### [TASK BRIEF]
Among the lines of data below, reproduce only those from the one with "The height and" through the one with "Task: Click the redacted", exactly as they stand, both ends included.

### [INFORMATION SUPPLIED]
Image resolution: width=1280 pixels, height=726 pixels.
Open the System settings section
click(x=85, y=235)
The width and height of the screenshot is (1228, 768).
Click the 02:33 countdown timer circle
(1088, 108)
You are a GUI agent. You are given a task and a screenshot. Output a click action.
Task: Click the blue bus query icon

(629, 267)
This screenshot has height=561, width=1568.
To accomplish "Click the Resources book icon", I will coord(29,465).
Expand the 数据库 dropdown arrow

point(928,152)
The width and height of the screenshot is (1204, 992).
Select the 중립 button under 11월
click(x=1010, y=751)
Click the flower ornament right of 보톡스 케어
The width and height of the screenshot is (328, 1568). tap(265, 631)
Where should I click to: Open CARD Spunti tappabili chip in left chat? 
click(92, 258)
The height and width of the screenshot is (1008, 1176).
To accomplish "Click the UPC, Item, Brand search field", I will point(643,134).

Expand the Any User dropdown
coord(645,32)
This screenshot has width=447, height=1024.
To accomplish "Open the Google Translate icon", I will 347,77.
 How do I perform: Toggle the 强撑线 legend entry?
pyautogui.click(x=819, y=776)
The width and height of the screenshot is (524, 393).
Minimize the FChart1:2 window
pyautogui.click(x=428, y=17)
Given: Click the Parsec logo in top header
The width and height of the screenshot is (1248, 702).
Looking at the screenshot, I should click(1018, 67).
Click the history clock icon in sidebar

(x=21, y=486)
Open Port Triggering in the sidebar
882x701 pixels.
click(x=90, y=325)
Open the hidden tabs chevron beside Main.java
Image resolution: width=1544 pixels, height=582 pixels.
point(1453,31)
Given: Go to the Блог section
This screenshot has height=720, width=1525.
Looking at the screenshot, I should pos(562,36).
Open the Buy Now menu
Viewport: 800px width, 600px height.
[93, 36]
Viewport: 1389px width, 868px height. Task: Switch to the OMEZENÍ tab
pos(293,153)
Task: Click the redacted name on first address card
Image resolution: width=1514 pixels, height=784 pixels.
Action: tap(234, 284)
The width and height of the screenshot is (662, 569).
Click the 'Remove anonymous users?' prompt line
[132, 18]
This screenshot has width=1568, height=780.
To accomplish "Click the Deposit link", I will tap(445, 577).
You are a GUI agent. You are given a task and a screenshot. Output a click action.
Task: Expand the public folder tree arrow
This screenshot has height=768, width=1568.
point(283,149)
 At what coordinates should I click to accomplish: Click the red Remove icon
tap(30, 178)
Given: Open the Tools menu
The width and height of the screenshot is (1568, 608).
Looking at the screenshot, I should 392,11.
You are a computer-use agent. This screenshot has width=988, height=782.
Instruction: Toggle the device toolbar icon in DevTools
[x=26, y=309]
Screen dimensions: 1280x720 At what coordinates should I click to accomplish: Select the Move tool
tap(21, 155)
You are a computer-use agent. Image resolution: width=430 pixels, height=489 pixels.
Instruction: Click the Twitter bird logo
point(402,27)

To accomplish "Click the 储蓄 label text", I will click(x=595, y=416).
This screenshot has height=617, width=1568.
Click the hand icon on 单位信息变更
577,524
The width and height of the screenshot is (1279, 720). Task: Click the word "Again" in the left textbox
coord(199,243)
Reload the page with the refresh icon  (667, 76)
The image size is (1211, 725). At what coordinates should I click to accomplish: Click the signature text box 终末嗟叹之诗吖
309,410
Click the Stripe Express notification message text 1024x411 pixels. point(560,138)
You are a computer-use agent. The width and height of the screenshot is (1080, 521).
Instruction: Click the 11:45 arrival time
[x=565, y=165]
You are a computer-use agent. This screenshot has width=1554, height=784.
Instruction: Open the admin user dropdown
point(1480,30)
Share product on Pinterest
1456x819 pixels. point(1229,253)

### [EXERCISE SOLUTION]
The height and width of the screenshot is (1008, 1176).
To accomplish "Click the UPC, Item, Brand search field", I will point(643,134).

Expand the Any User dropdown
coord(645,32)
This screenshot has width=447, height=1024.
To accomplish "Open the Google Translate icon", I will 347,77.
 How do I perform: Toggle the 强撑线 legend entry?
pyautogui.click(x=819, y=776)
The width and height of the screenshot is (524, 393).
Minimize the FChart1:2 window
pyautogui.click(x=428, y=17)
Given: Click the Parsec logo in top header
The width and height of the screenshot is (1248, 702).
Looking at the screenshot, I should click(1018, 67).
Click the history clock icon in sidebar

(x=21, y=486)
Open Port Triggering in the sidebar
882x701 pixels.
click(x=90, y=325)
Open the hidden tabs chevron beside Main.java
Image resolution: width=1544 pixels, height=582 pixels.
point(1453,31)
Given: Go to the Блог section
This screenshot has height=720, width=1525.
Looking at the screenshot, I should pos(562,36).
Open the Buy Now menu
Viewport: 800px width, 600px height.
[93, 36]
Viewport: 1389px width, 868px height. Task: Switch to the OMEZENÍ tab
pos(293,153)
Task: Click the redacted name on first address card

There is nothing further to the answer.